Tra i grandi maestri contemporanei del cinema d’animazione giapponese, Mamoru Hosoda è uno di quelli più abili nel mescolare la dimensione quotidiana della vita con la sua trasfigurazione fantastica, soprattutto attraverso il nucleo familiare (da Summer Wars fino a Mirai). Il suo nuovo film, Belle, presentato alla Festa del cinema di Roma e in uscita a gennaio dopo il grande successo in patria, sembra cambiare un po’ le carte, alzando il tiro dal punto di vista produttivo e abbassando, forse, le ambizioni artistiche.



Il film racconta di Suzu, una ragazza che dopo la morte della madre si è un po’ isolata, faticando a trovare il contatto con gli amici e le sue passioni, fino a quando scopre U, un social network che permette di crearsi una vita e un mondo paralleli e diventa Belle, una cantante affermatissima. L’arrivo di un drago in quel mondo rimette in discussione ogni certezza.

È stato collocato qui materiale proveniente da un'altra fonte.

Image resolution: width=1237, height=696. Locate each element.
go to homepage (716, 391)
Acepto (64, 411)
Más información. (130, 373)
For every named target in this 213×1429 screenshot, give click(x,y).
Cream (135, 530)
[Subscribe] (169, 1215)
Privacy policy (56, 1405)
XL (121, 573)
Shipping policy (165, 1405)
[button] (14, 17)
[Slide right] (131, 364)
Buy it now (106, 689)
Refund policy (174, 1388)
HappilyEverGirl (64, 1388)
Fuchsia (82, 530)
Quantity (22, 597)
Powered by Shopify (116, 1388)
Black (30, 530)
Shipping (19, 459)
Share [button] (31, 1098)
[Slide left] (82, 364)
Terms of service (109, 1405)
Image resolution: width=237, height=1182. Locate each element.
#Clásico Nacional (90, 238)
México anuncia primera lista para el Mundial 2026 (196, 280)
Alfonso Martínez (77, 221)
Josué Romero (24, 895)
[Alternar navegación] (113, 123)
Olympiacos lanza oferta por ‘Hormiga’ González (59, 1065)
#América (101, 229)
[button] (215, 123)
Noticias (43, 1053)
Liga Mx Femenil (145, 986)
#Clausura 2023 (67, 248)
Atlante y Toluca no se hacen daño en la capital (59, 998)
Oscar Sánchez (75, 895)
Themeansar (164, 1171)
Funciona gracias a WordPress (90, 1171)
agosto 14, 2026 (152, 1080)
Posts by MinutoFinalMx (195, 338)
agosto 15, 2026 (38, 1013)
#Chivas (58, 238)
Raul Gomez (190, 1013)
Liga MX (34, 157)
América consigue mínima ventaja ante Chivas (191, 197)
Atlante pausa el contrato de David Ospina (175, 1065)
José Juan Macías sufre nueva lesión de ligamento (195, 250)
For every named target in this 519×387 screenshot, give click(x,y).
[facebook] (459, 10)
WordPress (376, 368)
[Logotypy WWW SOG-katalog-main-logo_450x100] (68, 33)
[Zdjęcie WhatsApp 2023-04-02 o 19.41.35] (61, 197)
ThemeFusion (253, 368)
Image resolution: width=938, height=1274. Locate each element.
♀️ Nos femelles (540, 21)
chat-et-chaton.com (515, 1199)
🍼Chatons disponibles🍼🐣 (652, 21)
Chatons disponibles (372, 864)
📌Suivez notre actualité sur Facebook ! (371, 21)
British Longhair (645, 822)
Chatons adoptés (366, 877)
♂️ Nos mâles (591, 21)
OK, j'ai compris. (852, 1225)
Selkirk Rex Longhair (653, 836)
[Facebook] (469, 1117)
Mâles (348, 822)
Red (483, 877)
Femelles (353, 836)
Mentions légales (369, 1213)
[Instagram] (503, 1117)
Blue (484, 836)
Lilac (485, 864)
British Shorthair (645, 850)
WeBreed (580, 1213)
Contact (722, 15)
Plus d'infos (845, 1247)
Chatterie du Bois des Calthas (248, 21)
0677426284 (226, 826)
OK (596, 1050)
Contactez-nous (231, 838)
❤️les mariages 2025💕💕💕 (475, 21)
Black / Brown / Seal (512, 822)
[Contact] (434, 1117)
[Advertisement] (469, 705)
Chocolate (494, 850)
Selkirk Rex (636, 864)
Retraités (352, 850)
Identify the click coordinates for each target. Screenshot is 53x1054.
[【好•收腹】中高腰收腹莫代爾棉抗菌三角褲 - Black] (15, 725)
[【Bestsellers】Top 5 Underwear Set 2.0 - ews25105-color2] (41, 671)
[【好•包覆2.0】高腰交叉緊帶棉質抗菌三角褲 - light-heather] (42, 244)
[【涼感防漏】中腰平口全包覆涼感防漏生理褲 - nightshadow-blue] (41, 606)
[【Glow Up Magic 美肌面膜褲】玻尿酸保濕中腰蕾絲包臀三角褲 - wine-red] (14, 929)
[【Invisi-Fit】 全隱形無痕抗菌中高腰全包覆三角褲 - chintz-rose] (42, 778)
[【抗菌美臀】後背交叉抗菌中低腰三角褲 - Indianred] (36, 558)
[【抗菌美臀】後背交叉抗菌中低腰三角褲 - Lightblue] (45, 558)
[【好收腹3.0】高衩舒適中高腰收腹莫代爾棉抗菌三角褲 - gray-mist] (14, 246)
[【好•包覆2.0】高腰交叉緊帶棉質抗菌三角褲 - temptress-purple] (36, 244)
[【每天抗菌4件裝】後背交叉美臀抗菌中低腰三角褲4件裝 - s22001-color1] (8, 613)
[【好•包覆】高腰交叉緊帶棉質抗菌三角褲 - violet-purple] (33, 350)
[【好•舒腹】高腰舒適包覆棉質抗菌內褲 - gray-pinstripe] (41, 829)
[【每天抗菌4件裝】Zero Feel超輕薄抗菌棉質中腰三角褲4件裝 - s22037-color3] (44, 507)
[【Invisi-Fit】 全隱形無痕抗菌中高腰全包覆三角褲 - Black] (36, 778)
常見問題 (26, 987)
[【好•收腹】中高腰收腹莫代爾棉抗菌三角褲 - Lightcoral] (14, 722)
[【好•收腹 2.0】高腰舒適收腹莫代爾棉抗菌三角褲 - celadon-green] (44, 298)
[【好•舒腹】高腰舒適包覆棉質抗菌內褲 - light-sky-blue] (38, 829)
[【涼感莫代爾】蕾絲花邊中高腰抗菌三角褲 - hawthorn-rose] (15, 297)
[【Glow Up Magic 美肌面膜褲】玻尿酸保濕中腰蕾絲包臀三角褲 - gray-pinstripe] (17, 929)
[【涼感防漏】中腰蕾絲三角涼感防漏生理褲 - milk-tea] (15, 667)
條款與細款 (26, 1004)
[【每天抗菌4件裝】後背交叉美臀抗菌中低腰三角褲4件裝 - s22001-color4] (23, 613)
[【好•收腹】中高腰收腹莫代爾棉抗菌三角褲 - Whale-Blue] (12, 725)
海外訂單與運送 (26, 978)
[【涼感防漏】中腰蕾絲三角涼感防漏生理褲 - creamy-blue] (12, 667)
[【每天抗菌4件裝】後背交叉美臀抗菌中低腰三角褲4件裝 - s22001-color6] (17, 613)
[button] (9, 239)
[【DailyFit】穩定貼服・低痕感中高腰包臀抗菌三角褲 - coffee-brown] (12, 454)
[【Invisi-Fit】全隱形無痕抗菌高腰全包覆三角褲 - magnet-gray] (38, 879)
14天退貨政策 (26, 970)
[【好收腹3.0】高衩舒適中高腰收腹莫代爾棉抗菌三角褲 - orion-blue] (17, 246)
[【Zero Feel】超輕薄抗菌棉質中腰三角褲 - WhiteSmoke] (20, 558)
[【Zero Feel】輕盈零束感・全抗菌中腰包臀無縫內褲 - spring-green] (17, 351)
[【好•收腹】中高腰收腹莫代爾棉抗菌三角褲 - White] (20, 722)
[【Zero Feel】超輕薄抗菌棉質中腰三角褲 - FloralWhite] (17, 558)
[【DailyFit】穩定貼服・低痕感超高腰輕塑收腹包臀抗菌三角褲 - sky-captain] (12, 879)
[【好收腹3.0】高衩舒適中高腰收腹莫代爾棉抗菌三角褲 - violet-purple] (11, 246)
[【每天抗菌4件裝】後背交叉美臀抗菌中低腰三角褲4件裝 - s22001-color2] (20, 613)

Belle, di cui Hosoda è anche sceneggiatore, è fin dal titolo una versione iper-contemporanea di La bella e la bestia nel mondo virtuale di Ready Player One, un’avventura fiabesca in cui la commistione tra realtà e visione è esplicita fin dalla trama, nello scontro tra la timidezza di Zuzu e la popolarità globale di Belle.

Su un impianto da serie adolescenziale per un pubblico femminile (qualcuno infatti vi ha trovato, a ragione, riferimenti a L’incantevole Creamy), Hosoda cerca di raccontare le difficoltà psicologiche dei ragazzi, le pressioni sociali di cui la scuola giapponese, ma non solo come abbiamo visto in Caro Evan Hansen, è catalizzatrice e descrive le comunità virtuali e i social media come un modo per cercare di superarle, di creare delle bolle in cui i ragazzi possano sentirsi protetti.



Il vero limite del film – per chi scrive, il meno bello e interessante di quelli realizzati da Hosoda – sta proprio in questa sua semplice trasparenza che in più di un’occasione scolora nella banalità, nella trovata facile per creare emozione: agli stereotipi del genere e alle soluzioni di comodo nella risoluzione dei conflitti degli intrecci, Belle cede spesso, cercando di accattivarsi le simpatie degli spettatori, ma non andando mai davvero a fondo, soprattutto nella definizione di quei contesti ordinari dietro la meraviglia che, appunto, erano alla base dei suoi film migliori.

Realtà e fantasia si fronteggiano in un modo standard, trovando il modo di coinvolgere il pubblico grazie alle canzoni e al sontuoso apparato visivo del mondo di U, ma senza vere invenzioni grafiche o creative. È un buon film medio, rispetto al panorama di anime “d’autore”, ma un passo indietro rispetto al livello dei film di Hosoda, capaci altrove di dare del Giappone uno sguardo raffinato e originale che qui invece sembra pensato per confermare i pensieri di chi quella nazione la guarda da lontano.